Phasor basics — short reminder

For balanced three-phase Wye:

• Phase voltages (to neutral) are 120° apart as phasors: V_A = V_ph ∠0°, V_B = V_ph ∠−120°, V_C = V_ph ∠+120°.
• Line-to-line voltage is the difference between two phase phasors: e.g. V_AB = V_A − V_B.
• Magnitude |V_AB| = √3 × V_ph (for balanced system). We’ll show this with actual complex arithmetic too.

Case study (Nigeria): numbers we use

• Line-to-neutral (phase) voltage: V_ph = 230.00 V
• Line-to-line nominal: V_LL ≈ √3 × 230 = ? → compute step-by-step below
• We'll use √3 ≈ 1.732 (carry enough digits for accuracy).

Step 1 — compute nominal line-to-line magnitude

Formula: V_LL = √3 × V_ph

Show the digit-by-digit arithmetic

√3 ≈ 1.732
V_ph = 230.00 V

Multiply:
1.732 × 230.00

Step by step:
1.732 × 200 = 346.4
1.732 × 30  = 51.96
Add: 346.4 + 51.96 = 398.36 V

Rounding to typical nominal: ≈ 398.4 V → industry rounds to ≈ 400 V

So V_LL ≈ 398.36 V (often called 400 V nominal)
      

Conclusion:

For Nigeria: V_ph = 230 V → V_LL ≈ 398.36 V (≈400 V).

Step 2 — phasor check using complex subtraction (digit-by-digit)

We will compute V_AB = V_A − V_B using complex numbers to show the √3 factor emerges.

Define phasors (rectangular form):

V_A = 230 ∠ 0°  = 230 × (cos 0° + j sin 0°) = 230 + j0
V_B = 230 ∠ −120° = 230 × (cos(−120°) + j sin(−120°))

We need cos(−120°) and sin(−120°):
cos(−120°) = cos(120°) = −0.5
sin(−120°) = −sin(120°) = −0.86602540378 (≈ −0.8660)
    

Compute V_B components step-by-step

V_B (real part) = 230 × (−0.5) = −115.000
V_B (imag part) = 230 × (−0.86602540378) ≈ −199.38584287 ≈ −199.3858

So:
V_B ≈ −115.000  − j199.3858
V_A = 230.000 + j0.0000
      

Now subtract: V_AB = V_A − V_B

Show subtraction digit-by-digit

V_AB = (230.000 + j0.0000) − (−115.000 − j199.3858)

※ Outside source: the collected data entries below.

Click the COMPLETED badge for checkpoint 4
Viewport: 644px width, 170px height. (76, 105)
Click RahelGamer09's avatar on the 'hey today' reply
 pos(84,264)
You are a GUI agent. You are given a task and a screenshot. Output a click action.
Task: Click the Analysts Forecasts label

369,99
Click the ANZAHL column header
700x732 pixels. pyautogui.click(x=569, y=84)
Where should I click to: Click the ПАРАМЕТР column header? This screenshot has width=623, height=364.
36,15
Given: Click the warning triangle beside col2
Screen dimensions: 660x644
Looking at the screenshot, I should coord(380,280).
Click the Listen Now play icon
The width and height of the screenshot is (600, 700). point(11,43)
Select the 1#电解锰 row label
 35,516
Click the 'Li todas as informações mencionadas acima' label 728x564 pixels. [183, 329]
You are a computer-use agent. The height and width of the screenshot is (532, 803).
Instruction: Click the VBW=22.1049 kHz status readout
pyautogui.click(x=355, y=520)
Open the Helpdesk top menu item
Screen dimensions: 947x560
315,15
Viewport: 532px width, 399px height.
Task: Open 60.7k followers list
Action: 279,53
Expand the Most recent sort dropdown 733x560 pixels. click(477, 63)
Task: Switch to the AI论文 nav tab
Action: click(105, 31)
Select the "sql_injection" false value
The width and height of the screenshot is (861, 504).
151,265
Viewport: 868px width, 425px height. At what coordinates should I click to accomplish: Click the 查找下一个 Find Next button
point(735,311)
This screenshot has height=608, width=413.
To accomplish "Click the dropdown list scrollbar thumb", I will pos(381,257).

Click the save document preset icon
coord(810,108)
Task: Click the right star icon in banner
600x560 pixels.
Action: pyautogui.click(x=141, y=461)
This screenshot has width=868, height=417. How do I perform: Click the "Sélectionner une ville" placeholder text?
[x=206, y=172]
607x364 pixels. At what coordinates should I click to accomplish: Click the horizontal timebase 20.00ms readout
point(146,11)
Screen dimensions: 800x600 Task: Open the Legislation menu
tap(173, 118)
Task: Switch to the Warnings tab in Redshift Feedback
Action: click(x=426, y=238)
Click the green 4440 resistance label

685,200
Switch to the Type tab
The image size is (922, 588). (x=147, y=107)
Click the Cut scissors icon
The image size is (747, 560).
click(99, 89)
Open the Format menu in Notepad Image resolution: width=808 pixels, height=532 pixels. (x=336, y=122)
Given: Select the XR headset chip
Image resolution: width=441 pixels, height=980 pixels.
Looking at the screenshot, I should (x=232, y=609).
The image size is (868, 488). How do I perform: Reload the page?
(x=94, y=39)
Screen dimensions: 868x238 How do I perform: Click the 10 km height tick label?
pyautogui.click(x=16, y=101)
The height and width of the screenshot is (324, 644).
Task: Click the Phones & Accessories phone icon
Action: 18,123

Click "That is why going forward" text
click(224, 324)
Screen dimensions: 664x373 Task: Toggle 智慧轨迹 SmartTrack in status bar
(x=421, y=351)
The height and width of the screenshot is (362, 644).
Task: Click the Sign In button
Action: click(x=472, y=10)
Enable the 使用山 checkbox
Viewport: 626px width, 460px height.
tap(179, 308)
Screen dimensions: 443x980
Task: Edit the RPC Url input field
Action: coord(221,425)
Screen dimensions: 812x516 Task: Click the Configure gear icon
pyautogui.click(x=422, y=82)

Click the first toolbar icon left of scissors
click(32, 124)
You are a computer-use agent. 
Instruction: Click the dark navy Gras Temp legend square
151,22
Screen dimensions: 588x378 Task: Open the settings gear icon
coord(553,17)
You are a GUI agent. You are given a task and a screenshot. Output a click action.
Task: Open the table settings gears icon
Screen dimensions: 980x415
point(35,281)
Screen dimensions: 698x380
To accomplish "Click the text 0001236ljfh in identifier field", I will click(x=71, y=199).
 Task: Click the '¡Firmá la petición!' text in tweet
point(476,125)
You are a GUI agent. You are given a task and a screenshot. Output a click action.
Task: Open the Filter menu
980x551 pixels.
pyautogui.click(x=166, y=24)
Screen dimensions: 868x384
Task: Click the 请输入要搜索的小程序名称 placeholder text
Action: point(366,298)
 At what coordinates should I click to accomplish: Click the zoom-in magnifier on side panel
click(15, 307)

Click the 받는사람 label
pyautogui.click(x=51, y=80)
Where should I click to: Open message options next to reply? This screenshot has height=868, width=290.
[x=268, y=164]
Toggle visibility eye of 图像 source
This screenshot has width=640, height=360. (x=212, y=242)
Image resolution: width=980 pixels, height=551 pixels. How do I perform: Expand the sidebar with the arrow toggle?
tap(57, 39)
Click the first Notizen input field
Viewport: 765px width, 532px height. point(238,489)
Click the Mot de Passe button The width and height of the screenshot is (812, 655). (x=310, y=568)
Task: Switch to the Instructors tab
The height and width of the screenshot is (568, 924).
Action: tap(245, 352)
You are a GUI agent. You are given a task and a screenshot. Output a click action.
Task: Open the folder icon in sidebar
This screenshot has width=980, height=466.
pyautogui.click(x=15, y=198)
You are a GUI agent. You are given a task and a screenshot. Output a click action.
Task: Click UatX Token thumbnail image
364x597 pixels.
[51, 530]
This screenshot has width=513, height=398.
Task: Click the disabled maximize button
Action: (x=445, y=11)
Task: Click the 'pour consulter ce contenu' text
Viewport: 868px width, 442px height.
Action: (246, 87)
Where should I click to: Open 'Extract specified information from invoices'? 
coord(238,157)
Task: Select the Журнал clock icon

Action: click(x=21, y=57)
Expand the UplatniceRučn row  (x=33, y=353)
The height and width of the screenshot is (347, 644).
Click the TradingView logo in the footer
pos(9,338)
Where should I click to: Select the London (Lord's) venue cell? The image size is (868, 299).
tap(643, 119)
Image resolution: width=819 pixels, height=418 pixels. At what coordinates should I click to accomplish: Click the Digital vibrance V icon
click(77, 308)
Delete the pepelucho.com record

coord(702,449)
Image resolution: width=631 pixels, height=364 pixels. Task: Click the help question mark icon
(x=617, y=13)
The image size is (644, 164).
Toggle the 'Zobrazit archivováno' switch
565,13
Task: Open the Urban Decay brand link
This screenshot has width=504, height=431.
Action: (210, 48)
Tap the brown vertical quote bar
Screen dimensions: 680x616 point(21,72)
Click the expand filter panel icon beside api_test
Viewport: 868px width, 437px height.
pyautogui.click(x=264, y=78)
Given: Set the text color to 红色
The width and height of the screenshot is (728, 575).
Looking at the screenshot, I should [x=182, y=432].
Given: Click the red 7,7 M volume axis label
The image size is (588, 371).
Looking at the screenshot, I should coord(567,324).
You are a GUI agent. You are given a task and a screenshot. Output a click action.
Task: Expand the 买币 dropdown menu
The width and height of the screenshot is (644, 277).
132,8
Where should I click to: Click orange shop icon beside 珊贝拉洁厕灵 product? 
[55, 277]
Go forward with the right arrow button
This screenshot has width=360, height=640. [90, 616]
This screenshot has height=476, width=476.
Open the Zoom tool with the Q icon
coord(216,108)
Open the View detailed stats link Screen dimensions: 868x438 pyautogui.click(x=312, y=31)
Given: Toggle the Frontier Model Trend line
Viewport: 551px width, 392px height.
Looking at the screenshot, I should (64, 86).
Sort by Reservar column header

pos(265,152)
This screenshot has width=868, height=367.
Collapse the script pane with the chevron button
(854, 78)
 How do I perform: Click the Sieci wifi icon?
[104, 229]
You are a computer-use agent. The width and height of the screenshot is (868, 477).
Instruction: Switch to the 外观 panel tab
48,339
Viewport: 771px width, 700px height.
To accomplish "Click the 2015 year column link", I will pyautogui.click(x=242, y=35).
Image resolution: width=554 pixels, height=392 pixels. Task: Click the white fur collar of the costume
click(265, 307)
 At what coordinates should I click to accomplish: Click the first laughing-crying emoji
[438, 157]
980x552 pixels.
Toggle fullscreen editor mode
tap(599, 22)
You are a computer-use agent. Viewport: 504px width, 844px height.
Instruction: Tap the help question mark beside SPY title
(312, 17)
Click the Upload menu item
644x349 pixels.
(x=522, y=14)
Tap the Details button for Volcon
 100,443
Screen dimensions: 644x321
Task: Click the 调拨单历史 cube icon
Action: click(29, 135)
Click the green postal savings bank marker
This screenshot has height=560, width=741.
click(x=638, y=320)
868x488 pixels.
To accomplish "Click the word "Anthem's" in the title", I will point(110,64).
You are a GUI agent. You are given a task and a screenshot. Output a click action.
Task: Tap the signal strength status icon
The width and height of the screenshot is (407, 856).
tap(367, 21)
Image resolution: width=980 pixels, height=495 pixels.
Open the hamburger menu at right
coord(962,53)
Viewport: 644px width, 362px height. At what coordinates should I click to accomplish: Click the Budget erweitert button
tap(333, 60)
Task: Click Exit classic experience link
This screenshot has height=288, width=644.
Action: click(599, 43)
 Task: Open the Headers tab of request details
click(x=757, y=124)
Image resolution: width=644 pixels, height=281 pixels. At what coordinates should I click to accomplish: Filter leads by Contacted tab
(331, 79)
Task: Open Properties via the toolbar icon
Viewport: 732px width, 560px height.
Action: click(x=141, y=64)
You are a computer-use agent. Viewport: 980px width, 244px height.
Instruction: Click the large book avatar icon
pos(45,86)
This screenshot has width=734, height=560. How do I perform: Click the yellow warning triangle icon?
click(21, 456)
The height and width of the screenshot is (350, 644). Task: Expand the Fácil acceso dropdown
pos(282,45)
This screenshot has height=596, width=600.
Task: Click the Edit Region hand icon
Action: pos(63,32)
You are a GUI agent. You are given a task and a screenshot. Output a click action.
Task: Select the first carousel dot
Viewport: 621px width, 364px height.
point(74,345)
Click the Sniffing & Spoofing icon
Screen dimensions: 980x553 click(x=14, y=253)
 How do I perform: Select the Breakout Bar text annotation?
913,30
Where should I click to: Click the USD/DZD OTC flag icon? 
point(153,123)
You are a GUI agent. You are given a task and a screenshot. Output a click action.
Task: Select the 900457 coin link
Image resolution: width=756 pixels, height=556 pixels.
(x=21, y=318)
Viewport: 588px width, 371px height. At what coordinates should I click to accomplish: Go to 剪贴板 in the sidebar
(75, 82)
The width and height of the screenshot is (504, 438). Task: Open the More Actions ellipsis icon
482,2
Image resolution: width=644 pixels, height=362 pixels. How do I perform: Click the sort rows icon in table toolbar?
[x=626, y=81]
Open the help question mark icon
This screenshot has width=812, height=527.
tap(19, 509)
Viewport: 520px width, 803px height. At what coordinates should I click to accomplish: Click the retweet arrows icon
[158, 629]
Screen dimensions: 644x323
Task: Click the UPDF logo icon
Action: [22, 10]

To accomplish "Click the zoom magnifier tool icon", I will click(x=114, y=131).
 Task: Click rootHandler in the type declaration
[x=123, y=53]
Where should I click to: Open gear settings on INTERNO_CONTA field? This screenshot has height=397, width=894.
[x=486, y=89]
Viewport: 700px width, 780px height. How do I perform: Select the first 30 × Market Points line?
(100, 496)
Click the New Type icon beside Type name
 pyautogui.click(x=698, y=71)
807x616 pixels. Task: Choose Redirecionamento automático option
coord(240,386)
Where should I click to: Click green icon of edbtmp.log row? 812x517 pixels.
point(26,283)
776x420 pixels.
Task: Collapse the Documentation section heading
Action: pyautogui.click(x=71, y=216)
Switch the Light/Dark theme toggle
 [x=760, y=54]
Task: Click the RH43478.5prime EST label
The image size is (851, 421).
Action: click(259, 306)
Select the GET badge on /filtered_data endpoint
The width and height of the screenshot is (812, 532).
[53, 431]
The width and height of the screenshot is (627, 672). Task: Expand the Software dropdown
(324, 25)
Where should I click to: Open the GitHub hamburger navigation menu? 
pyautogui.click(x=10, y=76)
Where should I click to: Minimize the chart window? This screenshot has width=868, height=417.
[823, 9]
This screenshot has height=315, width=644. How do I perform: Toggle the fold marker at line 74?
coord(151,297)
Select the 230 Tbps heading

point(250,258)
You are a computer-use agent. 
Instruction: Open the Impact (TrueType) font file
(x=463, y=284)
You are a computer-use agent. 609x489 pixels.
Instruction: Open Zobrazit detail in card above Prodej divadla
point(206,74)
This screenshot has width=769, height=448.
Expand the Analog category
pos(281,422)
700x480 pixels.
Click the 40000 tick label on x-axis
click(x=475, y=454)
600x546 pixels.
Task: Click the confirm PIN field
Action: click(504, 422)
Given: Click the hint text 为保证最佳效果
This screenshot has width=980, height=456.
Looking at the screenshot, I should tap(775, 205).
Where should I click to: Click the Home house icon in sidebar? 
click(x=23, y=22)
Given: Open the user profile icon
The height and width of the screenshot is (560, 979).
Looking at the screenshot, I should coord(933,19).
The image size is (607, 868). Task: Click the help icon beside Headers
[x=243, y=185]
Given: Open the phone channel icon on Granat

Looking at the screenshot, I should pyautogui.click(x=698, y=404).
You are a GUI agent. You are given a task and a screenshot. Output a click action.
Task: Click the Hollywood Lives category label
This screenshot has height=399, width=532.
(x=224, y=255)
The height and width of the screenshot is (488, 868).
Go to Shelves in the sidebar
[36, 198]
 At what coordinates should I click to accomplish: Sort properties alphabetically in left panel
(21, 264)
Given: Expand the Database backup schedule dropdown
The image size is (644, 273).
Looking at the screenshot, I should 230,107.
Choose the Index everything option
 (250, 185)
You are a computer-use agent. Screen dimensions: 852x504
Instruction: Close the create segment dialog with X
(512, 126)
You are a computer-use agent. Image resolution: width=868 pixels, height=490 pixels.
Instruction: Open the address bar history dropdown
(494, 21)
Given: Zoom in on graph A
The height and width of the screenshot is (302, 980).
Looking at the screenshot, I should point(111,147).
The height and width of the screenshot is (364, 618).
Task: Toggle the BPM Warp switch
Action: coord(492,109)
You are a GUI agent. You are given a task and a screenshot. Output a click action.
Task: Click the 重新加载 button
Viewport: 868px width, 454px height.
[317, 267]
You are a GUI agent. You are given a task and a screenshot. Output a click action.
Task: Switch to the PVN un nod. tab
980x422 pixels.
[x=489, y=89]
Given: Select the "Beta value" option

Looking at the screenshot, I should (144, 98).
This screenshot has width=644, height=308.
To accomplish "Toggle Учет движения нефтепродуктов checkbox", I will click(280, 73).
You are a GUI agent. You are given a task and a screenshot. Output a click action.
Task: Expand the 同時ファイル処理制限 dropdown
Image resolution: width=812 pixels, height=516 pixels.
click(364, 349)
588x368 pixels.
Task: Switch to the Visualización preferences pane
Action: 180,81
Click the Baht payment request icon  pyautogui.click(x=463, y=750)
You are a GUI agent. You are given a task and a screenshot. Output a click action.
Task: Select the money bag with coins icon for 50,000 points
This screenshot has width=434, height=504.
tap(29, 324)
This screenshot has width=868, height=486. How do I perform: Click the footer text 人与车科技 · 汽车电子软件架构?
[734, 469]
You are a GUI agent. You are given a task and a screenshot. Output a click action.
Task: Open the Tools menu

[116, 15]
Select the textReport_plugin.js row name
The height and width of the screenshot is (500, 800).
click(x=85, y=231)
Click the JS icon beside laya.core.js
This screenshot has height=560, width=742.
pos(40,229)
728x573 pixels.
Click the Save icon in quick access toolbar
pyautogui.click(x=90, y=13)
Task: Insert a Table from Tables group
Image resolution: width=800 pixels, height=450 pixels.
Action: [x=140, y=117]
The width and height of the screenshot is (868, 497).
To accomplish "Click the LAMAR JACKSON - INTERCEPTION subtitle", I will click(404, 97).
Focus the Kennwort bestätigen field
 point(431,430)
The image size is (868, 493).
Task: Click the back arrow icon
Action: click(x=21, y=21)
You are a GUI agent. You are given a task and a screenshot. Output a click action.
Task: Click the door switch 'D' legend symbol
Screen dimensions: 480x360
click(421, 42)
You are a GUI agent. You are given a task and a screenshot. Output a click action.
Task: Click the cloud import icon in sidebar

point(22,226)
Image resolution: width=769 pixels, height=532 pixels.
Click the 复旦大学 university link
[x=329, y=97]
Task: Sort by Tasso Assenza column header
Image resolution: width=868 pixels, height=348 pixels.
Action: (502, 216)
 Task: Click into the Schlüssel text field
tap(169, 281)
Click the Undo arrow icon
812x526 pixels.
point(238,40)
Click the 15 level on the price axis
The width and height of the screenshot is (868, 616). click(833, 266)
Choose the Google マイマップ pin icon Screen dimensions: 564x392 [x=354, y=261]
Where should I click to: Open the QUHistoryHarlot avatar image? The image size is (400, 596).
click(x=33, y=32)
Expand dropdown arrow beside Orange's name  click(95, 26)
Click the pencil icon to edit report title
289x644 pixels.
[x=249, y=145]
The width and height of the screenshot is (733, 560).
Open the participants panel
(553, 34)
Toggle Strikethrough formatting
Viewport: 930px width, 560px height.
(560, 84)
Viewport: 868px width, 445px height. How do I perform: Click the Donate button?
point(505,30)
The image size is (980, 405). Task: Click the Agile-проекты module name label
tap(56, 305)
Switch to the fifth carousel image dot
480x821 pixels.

Real part: 230.000 − (−115.000) = 230.000 + 115.000 = 345.000
Imag part: 0.000 − (−199.3858) = +199.3858

So V_AB (rectangular) ≈ 345.000 + j199.3858

Now magnitude |V_AB| = sqrt(345.000^2 + 199.3858^2)

Compute squares:
345.000^2 = 119,025.000
199.3858^2 ≈ 39,754.476  (199.3858 × 199.3858 ≈ 39,754.476)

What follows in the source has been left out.